• [Available data]
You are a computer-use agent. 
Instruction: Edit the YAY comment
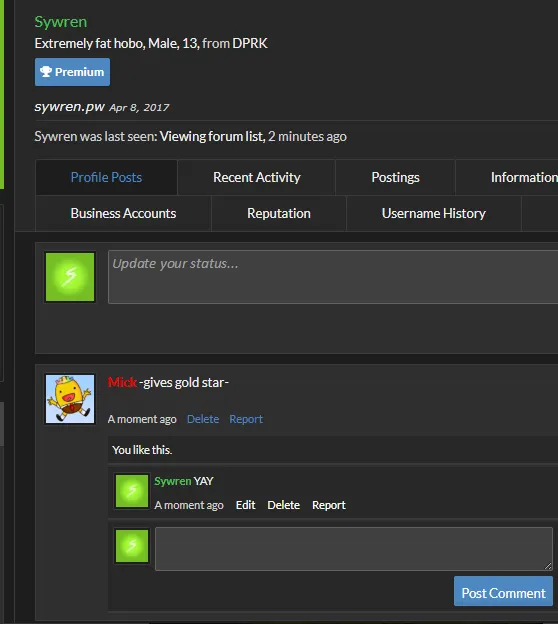tap(246, 505)
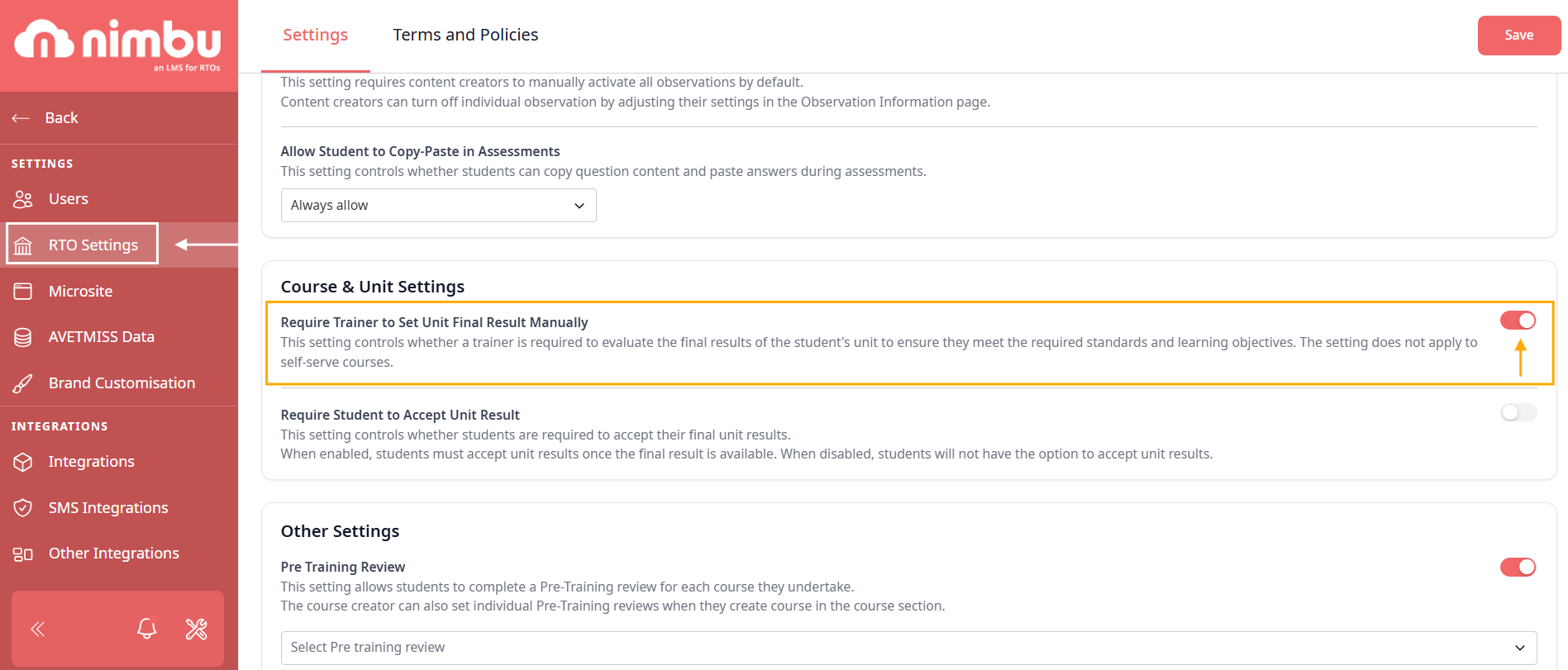This screenshot has width=1568, height=670.
Task: Collapse sidebar with double chevron icon
Action: [x=38, y=629]
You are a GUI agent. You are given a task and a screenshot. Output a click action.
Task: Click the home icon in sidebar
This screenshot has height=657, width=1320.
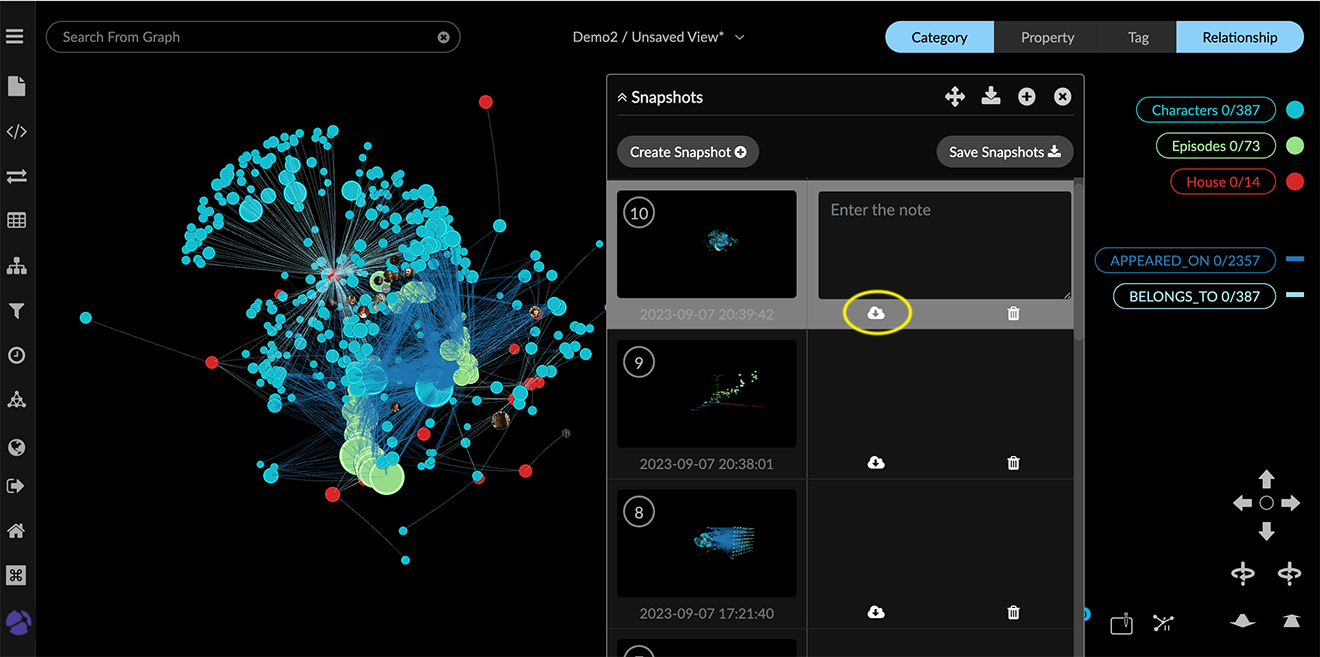(x=16, y=531)
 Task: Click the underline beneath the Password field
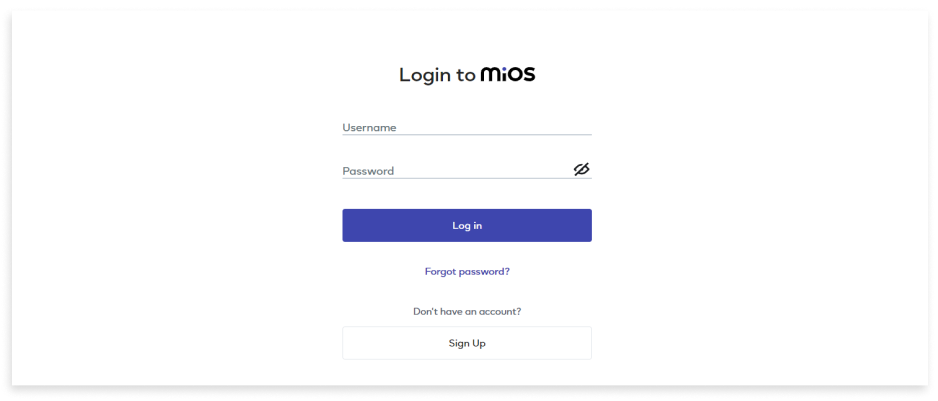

• [Work item]
Repeat verbatim the lines from the one holding "This screenshot has height=657, width=1320." through the end of the listing above, both ends included, but not the pictures.

• [Answer to the exercise]
This screenshot has height=657, width=1320.
(x=16, y=531)
 Task: Click the underline beneath the Password field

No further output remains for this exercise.